Selon l’accord conclu pour une « réalisation conjointe » l’Agence danoise à l’Environnement a investi 7,5 millions d’euros pour la construction d’une nouvelle unité de puissance génératrice dans la centrale thermique de Bourgas c'est-à-dire une telle qui produirait non seulement de la chaleur, mais aussi de l’énergie électrique. En échange la centrale transfère dans le compte du Danemark les émissions nocives épargnées en l’espace de 5 années /2008-2012/. A part l’effet purement écologique, l’opération a aussi un effet économique considérable a déclaré pour Radio Bulgarie Internationale le directeur exécutif de la centrale thermique de Bourgas, l’ingénieur Valio Doutchev.

« L’effet pour la centrale consiste dans le fait qu’une partie des investissements dans la nouvelle unité de puissance sont faits par l’Agence Energétique danoise. Et en deuxième lieu, en produisant désormais aussi de l’énergie électrique, nous utilisons plus efficacement le carburant et nous produisons encore un produit pour la vente – à savoir l’électricité. Ainsi avec un peu plus de dépenses nous obtenons des revenus supplémentaires considérables. »

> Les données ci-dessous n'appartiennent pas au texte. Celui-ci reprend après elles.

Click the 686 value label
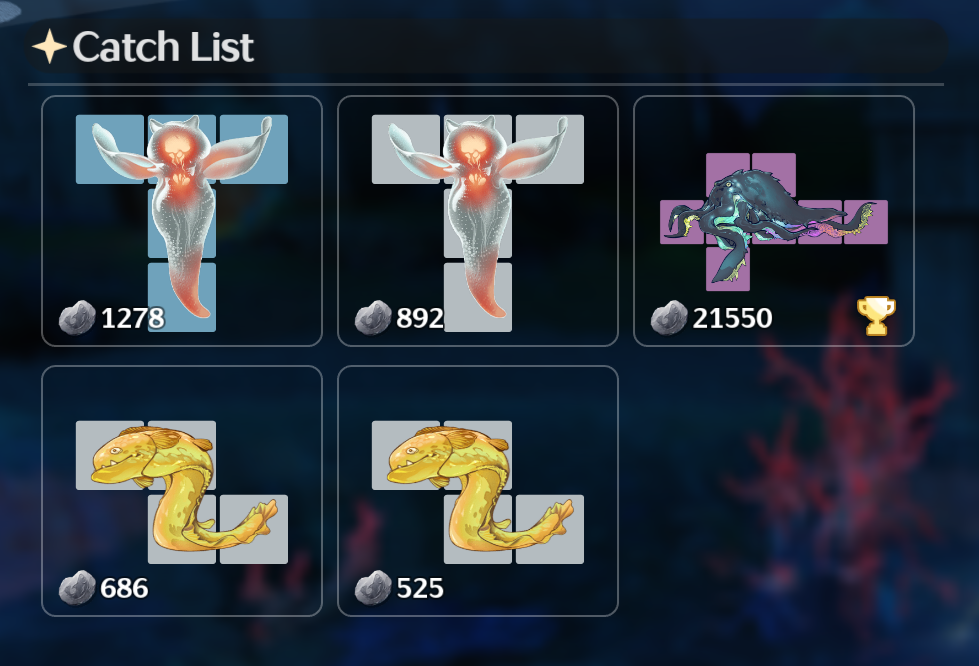The image size is (979, 666). tap(124, 589)
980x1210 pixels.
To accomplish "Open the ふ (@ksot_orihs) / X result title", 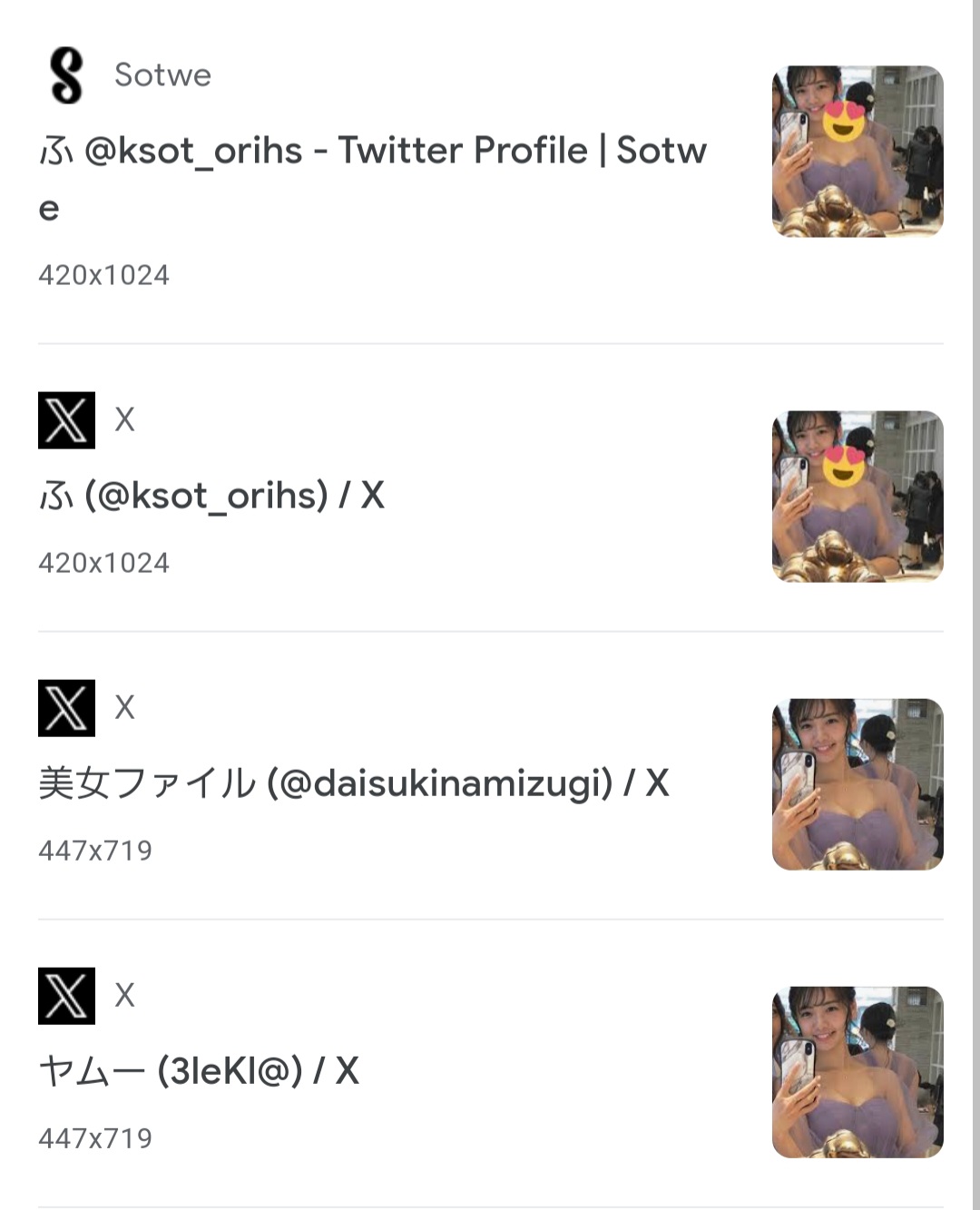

Avec les nouvelles unités de puissance les dépenses pour le carburant dans la centrale thermique de Bourgas sont considérablement réduites. Pour 2011 par exemple l’économie conjointe lors de l’utilisation du carburant est de 15,23% et pour chacune des installations il a généré une efficacité sur l’année de plus de 79 %. A la fin du mois de mars, l’organisation indépendante de certification Green and Fair a comptabilisé le montant des émissions réduites de gaz nocifs à effet de serre dans la centrale en 2011 qui s’élèvent à près de 85 mille tonnes. Ce sera la plus grande quantité de « gaz épargnés », transférés à l’Agence Energétique Danoise, depuis 2008 jusqu'à ce moment. Il s’annonce que la société produira avant terme son engagement d’accorder au Danemark des émissions « épargnées » de près de 470 mille tonnes de CO2.